We class societies, then, in two ways; both having to be kept in mind when interpreting social phenomena:

First, they have to be arranged in the order of their integration, as simple, compound, doubly-compound, trebly-compound. And, along with the increasing degrees of evolution implied by these ascending stages of composition, we have to recognize the increasing degrees of evolution implied by growing heterogeneity, general and local.

Much less definite is the division to be made among societies according as one or other of their great systems of organs is supreme. Omitting those lowest types which show no differentiations at all, we have but few exceptions to the rule that each society has structures for carrying on conflict with other societies and structures for carrying on sustentation; and the ratios between these admitting of all gradations, it results that no specific classification can be based on their relative developments. Nevertheless, as the predatory type, characterized by predominance of the one, is framed on the principle of compulsory coöperation, while the industrial type, characterized by predominance of the other, is framed on the principle of voluntary cooperation, the two types, when severally evolved to their extreme forms, are diametrically opposed; and the contrasts between their traits are among the most important with which sociology has to deal.

Were this the fit place, some pages might be added respecting a possible future social type, differing as much from the industrial as this does from the predatory—a type which, having a sustaining system more fully developed than any we know at present, will use the products of industry neither for maintaining a predatory organization nor exclusively for material aggrandizement; but will devote them to the carrying on of higher activities. As the contrast between the predatory and the industrial types is indicated by inverting the belief that individuals exist for the benefit of the state into the belief that the state exists for the benefit of individuals, so the contrast between the industrial type and the type likely to be evolved from it is indicated by the inversion of the belief that life is for work into the belief that work is for life. But we are here concerned with inductions derived from societies that have been and are, and cannot enter upon speculations respecting societies that may be. Merely naming as a sign the multiplication of institutions and appliances for intellectual and aesthetic culture, and for kindred activities not of a directly life-sustaining kind, but of a kind having gratification for their immediate purpose, I can here say no more.

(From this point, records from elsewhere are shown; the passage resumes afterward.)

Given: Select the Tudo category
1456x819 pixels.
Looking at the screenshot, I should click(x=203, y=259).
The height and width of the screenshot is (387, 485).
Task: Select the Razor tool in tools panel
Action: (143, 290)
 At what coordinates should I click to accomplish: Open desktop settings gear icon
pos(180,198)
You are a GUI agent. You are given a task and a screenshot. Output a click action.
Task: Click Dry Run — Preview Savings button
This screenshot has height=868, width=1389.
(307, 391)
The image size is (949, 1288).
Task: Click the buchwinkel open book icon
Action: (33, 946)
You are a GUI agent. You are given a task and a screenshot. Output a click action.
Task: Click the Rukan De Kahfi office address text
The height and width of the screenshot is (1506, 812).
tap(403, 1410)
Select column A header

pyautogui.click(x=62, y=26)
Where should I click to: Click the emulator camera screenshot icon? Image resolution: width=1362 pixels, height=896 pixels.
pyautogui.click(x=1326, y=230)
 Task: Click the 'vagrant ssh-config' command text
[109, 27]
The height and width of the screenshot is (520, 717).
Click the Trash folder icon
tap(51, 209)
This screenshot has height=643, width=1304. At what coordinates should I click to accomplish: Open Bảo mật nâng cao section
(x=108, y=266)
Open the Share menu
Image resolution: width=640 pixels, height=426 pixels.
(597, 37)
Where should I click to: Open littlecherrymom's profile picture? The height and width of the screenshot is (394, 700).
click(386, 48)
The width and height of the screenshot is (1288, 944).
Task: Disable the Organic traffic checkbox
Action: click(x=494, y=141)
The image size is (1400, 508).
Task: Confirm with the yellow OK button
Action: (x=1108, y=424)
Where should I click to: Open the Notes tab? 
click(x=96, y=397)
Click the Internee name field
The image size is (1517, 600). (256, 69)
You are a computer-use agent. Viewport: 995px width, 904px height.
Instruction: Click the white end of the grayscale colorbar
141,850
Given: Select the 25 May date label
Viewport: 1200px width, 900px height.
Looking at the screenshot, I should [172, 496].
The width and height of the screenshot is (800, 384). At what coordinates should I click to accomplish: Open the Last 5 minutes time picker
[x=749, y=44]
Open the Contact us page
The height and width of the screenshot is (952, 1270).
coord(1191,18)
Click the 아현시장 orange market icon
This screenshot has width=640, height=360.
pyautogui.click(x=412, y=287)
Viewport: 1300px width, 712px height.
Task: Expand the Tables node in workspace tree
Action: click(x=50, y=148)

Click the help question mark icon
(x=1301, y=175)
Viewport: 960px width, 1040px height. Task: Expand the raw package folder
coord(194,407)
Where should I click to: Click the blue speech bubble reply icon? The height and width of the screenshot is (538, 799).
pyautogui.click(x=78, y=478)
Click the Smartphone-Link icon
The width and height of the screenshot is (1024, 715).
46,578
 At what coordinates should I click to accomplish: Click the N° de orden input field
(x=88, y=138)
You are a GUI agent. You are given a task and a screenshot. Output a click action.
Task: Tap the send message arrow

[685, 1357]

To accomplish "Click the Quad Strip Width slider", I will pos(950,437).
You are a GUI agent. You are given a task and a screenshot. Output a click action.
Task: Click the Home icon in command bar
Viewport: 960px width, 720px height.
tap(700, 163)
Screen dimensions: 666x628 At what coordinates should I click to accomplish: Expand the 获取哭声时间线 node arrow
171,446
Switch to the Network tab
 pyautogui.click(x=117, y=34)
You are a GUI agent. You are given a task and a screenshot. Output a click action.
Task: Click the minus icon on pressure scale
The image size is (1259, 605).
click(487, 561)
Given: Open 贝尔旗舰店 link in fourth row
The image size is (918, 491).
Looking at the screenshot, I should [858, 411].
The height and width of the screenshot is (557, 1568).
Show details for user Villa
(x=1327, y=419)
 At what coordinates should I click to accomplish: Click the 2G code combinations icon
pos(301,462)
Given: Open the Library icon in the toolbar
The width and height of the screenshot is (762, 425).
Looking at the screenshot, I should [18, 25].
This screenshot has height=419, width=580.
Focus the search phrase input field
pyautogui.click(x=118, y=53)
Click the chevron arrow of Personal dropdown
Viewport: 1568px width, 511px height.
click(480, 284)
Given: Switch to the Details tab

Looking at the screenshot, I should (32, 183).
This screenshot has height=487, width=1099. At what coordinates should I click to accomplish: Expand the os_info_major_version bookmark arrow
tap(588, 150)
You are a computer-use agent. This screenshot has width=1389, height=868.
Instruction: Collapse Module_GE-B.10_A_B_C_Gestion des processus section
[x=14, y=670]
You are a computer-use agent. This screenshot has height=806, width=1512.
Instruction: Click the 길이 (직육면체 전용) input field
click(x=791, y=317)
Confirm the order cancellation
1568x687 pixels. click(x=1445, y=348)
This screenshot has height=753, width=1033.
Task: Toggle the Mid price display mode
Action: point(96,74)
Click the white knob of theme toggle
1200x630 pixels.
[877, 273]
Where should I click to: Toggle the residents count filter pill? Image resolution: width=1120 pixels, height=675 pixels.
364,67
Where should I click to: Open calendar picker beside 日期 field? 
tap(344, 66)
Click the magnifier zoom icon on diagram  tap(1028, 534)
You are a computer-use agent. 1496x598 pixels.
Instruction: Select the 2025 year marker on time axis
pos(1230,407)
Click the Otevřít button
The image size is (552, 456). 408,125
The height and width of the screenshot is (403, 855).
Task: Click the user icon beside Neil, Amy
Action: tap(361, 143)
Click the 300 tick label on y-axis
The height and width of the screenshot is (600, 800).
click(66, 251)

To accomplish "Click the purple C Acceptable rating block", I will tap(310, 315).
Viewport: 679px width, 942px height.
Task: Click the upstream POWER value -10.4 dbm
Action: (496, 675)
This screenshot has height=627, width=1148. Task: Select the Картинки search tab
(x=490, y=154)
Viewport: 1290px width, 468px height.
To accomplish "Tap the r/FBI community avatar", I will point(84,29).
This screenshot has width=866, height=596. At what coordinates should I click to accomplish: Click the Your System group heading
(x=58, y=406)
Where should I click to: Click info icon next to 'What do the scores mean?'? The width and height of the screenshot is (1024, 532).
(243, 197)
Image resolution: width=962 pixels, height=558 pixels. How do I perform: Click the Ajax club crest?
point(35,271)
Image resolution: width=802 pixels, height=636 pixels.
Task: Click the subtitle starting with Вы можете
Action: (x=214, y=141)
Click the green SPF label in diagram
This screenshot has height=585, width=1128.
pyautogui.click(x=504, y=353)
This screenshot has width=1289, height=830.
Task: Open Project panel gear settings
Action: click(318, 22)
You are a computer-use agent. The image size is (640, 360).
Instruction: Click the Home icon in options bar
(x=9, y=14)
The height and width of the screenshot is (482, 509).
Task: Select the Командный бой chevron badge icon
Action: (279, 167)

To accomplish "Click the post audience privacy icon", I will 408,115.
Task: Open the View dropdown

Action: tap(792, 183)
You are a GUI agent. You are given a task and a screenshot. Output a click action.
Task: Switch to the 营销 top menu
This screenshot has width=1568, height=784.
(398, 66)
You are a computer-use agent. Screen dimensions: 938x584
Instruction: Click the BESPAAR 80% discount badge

Returning from this parenthetical suggestion, there remains the remark that to the complications caused by the crossings of these two classifications have to be added the complications caused by the unions of races widely unlike or little unlike; which here mix not at all, there partially, and in other cases wholly. Respecting these kinds of constitutions, we have considerable warrant for concluding that the hybrid kind, essentially unstable, admits of being organized only on the principle of compulsory cooperation; since units much opposed in their natures cannot work together spontaneously. While, conversely, the kind characterized by likeness in its units is relatively stable; and under fit conditions may evolve into the industrial type, especially if the likeness is qualified by slight differences.

  1. Abridged from advance-sheets of the "Principles of Sociology," Part II., "The Induction of Sociology," Chapter X., "Social Types and Constitutions."
  2. Three elaborate tables are here given in the text of Spencer's work, classifying the social aggregates of mankind into "Simple Societies," "Compound Societies," and "Doubly-Compound Societies." We are compelled to omit them and the accompanying text for want of space.